Cronos
And those—
And those—
And those—
Wherever he looked, some not-quite-human creatures could be seen in the valley. The whole history of the evolution of humanity seemed to be here, all the extinct forms that he had studied in school and a good many that he was unable to identify at all.
What was this place? Unless he had lost count of the shunts, he was at the plus-500-billion-minute level now. 951,000 years in the future. What were all these creatures doing here, all wandering around at random like this?
“You have just arrived, I suppose?” a pleasant voice said behind him. Eric whirled. The speaker was a bearded man of about fifty, elegant and amiable-looking, wearing what looked like riding clothes of the late eighteenth or early nineteenth century.
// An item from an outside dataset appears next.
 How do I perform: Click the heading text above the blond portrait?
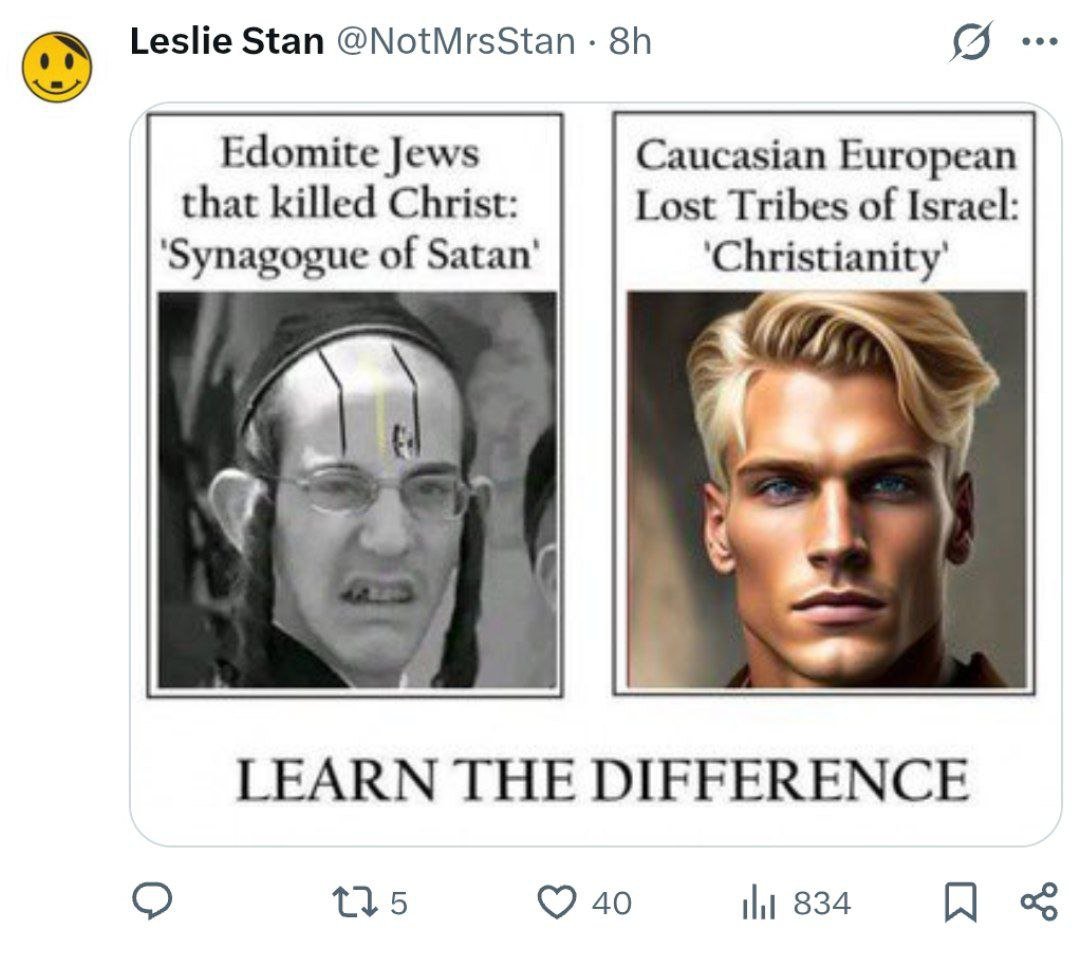click(826, 205)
He might have been some English gentleman out for a stroll in the woods. “Bathurst,” he said. “Benjamin Bathurst. Former Minister Plenipotentiary of HisBritannic Majesty George III to the court of Franz I, Emperor of Austria. Of course, I’m nothing very much any more.”
“Eric Gabrielson,” Eric said shakily. “From Los Angeles, California, the—the United States.”
“Very pleased to make your acquaintance,” Bathurst said. “Always charming to see another human face. There are forty of us now, I think. Of course, we’re greatly outnumbered by the apes, but everyone’s friendly enough. You’re a million years in the future, you know. The United States, you say? Of America? The former Colonies? California was never one of the Colonies, as I recall. But I suppose—”
“We got it from Mexico,” Eric said. “Somewhere around 1849. And yes, I know we’re a million years in the future. Approximately. But you—George III—”
He was having trouble speaking clearly. An overdose of confusion was making his voice husky. The Neanderthal, muttering to himself, began to fondle Bathurst’s intricately carved walking stick. The Englishman smiled and gently drew it away.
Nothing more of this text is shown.